Callista Gingrich, a former staffer on the House Agriculture Committee and Newt Gingrich’s third wife, was deeply involved in her husband’s professional life. Gingrich had given control of his communications company to Callista, easing out his daughter, who had been in charge for the
prior decade. Gingrich’s aides say that Callista is cheerful and smiling. “She’s not the Wicked Witch of the West. She’s a nice person. She was fun to be around,” said one. But she is a perfectionist and demanding. She insisted that aides follow her revisions of routine memos to the letter. (“When I send you changes, I expect them to be made.”) She wanted to fly on private planes, but not just any plane—only ones she deemed safe (a Hawker 800 or a Citation 10). At the same time, she threw Newt’s down-to-the-minute schedule off track. “Well, you know, women want to go back to the hotel and freshen up and things like that, and that’s understandable, but freshening up to me is, you know, fifteen minutes, and there were times when it was forty-five minutes or an hour, and that was problematic,” said an adviser.

After making a lot of money giving speeches and writing books, Gingrich may have become accustomed to a certain lifestyle. Certainly Callista was. In the early summer of 2011, just as the campaign was getting going, Gingrich took his wife on a Greek cruise. At about the same time, it came out that Gingrich had kept a line of credit of close to half a million dollars at Tiffany & Co. to buy gifts for his wife.

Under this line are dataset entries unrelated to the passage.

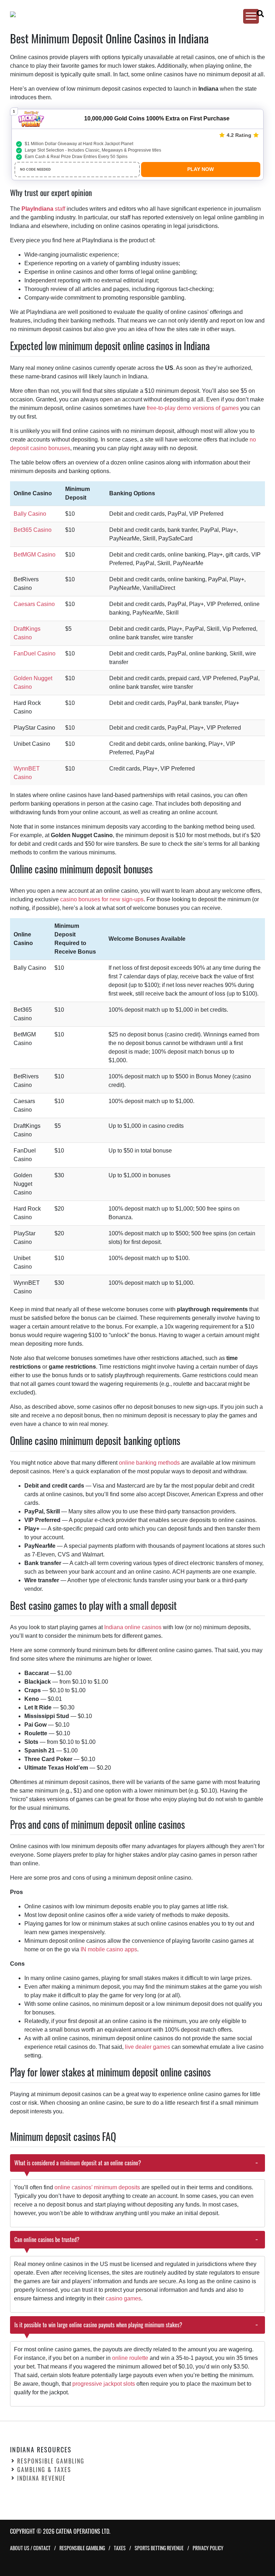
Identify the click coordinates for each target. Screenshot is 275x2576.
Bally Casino (30, 514)
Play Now (200, 169)
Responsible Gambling (51, 2461)
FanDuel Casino (35, 653)
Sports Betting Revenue (159, 2548)
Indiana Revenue (41, 2478)
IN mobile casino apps (108, 1949)
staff (43, 209)
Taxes (120, 2548)
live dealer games (147, 2047)
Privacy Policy (208, 2548)
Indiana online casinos (132, 1627)
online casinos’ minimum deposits (97, 2187)
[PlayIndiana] (131, 14)
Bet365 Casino (33, 530)
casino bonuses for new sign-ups (102, 899)
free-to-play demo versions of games (193, 408)
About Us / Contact (30, 2548)
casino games (123, 2298)
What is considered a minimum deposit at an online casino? (77, 2162)
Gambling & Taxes (44, 2469)
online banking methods (149, 1463)
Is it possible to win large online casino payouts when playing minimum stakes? (98, 2324)
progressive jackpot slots (103, 2384)
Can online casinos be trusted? (46, 2239)
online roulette (130, 2358)
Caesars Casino (34, 604)
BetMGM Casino (35, 555)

Already frustrated, Gingrich’s top advisers were further exasperated when Callista refused to let her husband spend a full week campaigning in Iowa. “It’s not how you run a presidential campaign,” a former aide said. “You can’t do it as a day here and a day there—you’ve got to dedicate the time.” Advisers planned an intervention, a massive confrontation, with aides and advisers flying in from around the country. The message was that Gingrich was going to have to leave the campaign to the professionals and stop listening to Callista. He was going to have to spend more time in the early states—and stay overnight, which she wouldn’t like. He was going to have to downsize the campaign—“live off the land,” as an adviser put it—and stop giving in to her demands that he attend so many screenings of a Gingrich Productions movie that he had been promoting on the side. But this adviser decided that
a big come-to-Jesus meeting could backfire. “He would get his back up,” the adviser said. So just a couple of aides met with Gingrich so he wouldn’t be put on the spot in front of a group—but he was incensed, anyway. The session was over in twenty minutes. Sam Dawson, the campaign’s strategist, called Rick Tyler, Gingrich’s spokesperson, on his cell phone to say everyone was quitting. “We’re done and the state teams have left,” Dawson said. Gingrich did not ask them to stay.

*      *      *

Tim Pawlenty was in some ways an obvious choice: a genial, successful midwestern governor, an evangelical Christian with strong ties to the right. He comes across as “Minnesota nice.” Some say his wife, Mary, is the more forceful partner.